Assuming the UK will leave the customs union - as seems to be the current plan - tariffs are only likely to be sorted out when future trade deals are negotiated. This is likely to take a considerable amount of time so this is not an area where businesses can realistically expect early clarity. However, businesses across the EU should already be considering the impact on existing contracts of possible increases in import tariffs. Can additional costs be passed on to others or will they have to be borne by the business? Make sure that new arrangements apportion the risk appropriately.
Leaving the EU will give the UK government the opportunity to reconsider its policy in relation to VAT. At present the UK is obliged to maintain a VAT system complying with EU law. Post Brexit that obligation will fall away.
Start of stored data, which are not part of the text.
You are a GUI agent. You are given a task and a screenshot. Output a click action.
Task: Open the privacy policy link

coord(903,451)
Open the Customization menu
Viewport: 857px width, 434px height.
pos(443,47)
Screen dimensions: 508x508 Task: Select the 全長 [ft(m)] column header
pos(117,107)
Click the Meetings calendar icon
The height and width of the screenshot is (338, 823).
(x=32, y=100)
However, VAT is unlikely to be abolished as it raises significant revenues. It is also unlikely that it will be radically changed as businesses have become accustomed to the way the tax operates and changing it significantly for no tangible benefit would be very unpopular. Over time we will probably see a divergence from EU VAT, particularly in areas such as financial services and outsourcing, where some aspects of EU case law do not necessarily work well for UK businesses (or, in some cases, for HM Revenue & Customs). Businesses will need to consider whether additional VAT registrations in EU member states could be required as a result of the UK leaving the VAT union.
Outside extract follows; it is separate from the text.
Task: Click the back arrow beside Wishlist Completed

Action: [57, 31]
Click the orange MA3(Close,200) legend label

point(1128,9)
Businesses with VAT or other EU based litigation proceeding in the tribunals and courts (particularly repayment claims) will be concerned about the transitional issues regarding the role of the Court of Justice of the European Union (CJEU). The UK government has said that CJEU case law pre-Brexit will continue to be as binding as a Supreme Court decision, but we do not know what will happen as regards UK cases in the CJEU pipeline on the day the UK leaves the EU or what will happen as regards disputes after Brexit as to the meaning of EU law pre-Brexit.
For UK direct taxes such as corporation tax, Brexit will change little as the taxes are purely domestic. Although, businesses that rely on the Parent-Subsidiary Directive or the Interest and Royalties Directive could see their overseas tax bill increase, if those withholding taxes are not independently eliminated by the relevant double tax treaties.
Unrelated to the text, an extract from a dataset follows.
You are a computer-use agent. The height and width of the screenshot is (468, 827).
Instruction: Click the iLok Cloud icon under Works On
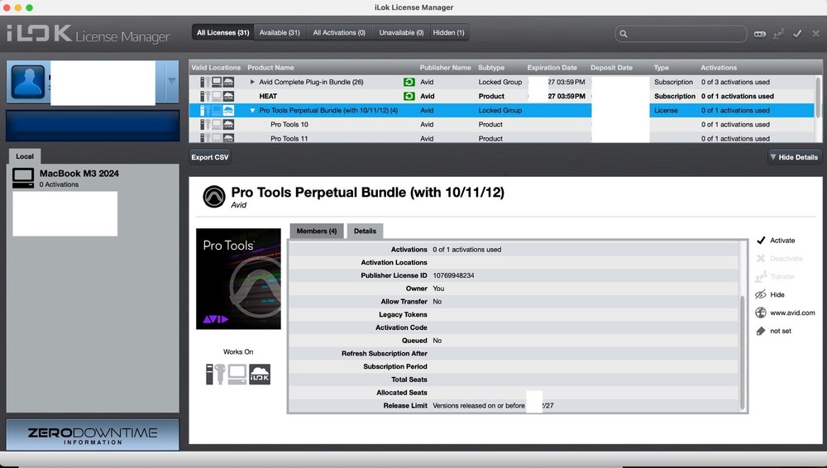260,374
Corporation tax is due to reduce to 17% in 2020, and the previous Conservative government has committed to keeping the rate low (although Labour has said that it may raise corporate taxes). It could be reduced further to stimulate foreign direct investment. However, the UK remains committed to the OECD’s project to reduce international tax avoidance. There are therefore limits to the extent to which it will be able to change the UK tax code as it applies to cross-border situations.
So, considerable uncertainty lies ahead, particularly as regards customs duties and tariffs, but businesses can begin to prepare so that Brexit is not a step into the dark.
Heather Self is a corporate tax expert at Pinsent Masons, the law firm behind Out-Law.com.
This is based on an article which was previously published in the International Chamber of Commerce's 2017 edition of the UK G20 magazine; 'Building Bridges Post-Brexit', published on 30 May 2017.